Asenapine Maleate (ASPM) is a second generation antipsychotic used for the management of schizophrenia but with very limited oral bioavailability due to its extensive first pass metabolism. Transdermal administration of ASPM using nanocarriers like invasomes might offer an excellent alternative to its oral administration with enhanced bioavailability and a sustained action. ASPM-loaded invasomes were successfully prepared by thin film hydration technique; meanwhile the penetration enhancing effect of terpenes (cineole and limonene) was compared to hydromiscible cosolvent (Transcutol®). Soft nanovesicles containing Transcutol® displayed smaller particle sizes than invasomes containing limonene and cineole while invasomes showed higher efficiency to encapsulate asenapine. Ex- vivo skin permeation revealed that invasomes with limonene are more efficient than those with cineole for the transdermal delivery of asenapine.
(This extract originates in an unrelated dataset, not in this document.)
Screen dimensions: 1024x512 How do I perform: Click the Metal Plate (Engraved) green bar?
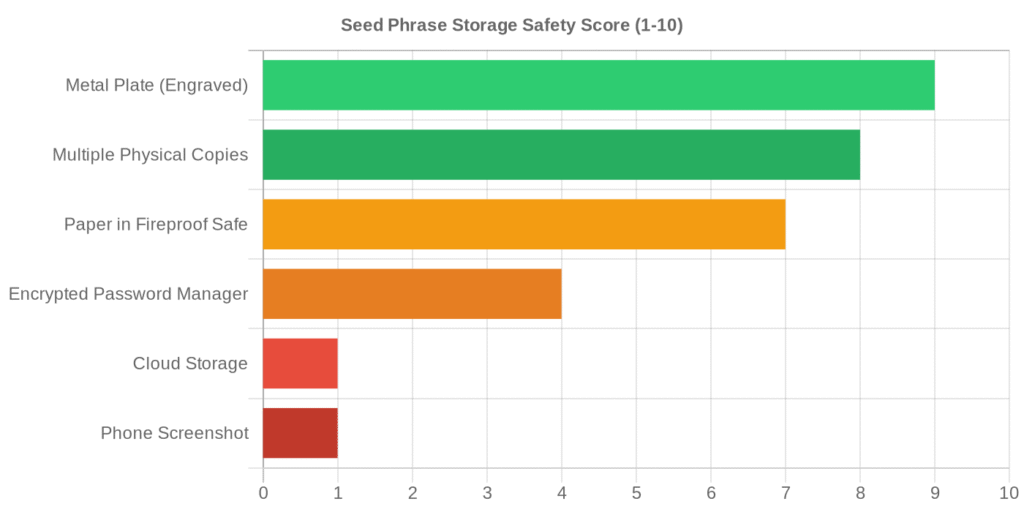(598, 85)
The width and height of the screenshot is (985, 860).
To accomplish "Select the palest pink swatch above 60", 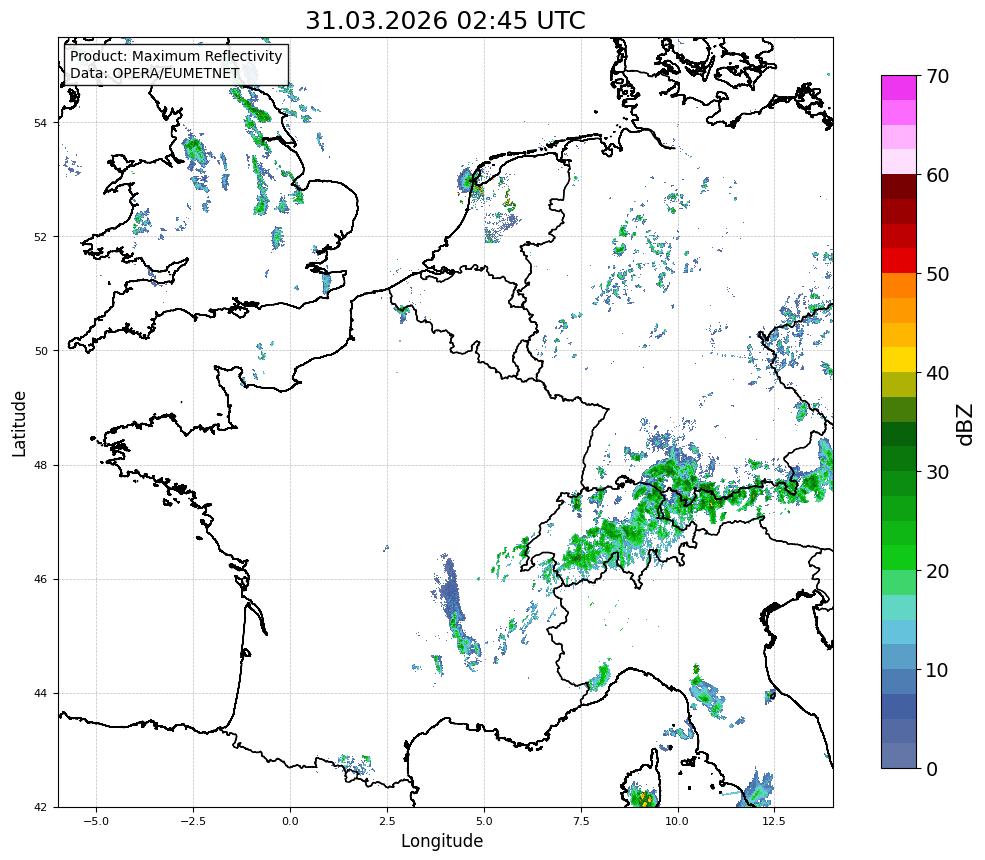I will pyautogui.click(x=898, y=162).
The optimum nano-invasomes formulation contained 1% Limonene and showed particle size of 82 ± 0.6 nm, entrapment efficiency of 56.6 ± 1.5 % and transdermal flux of 3401.6 ± 604.2 (µg/h.cm2). Transmission electron microscopy of the selected formulation showed uniform spherical vesicles with intense outline and lighter core and FTIR study emphasized that ASPM was completely incorporated within the vesicles. The in- vivo pharmacokinetic study revealed that transdermal invasomes achieved 2 folds higher Cmax compared to oral suspension and delayed the Tmax from 1.5 h to around 4 h. The bioavailability of asenapine loaded invasomes after transdermal application was significantly improved to 54.5% compared to the 3.6 % achieved with the oral administration and exceeding the bioavailability of sublingual tablets currently available in the market and exhibited sustained release kinetics over 72 h which permits reduction of dosing frequency to increase patient adherence to medication.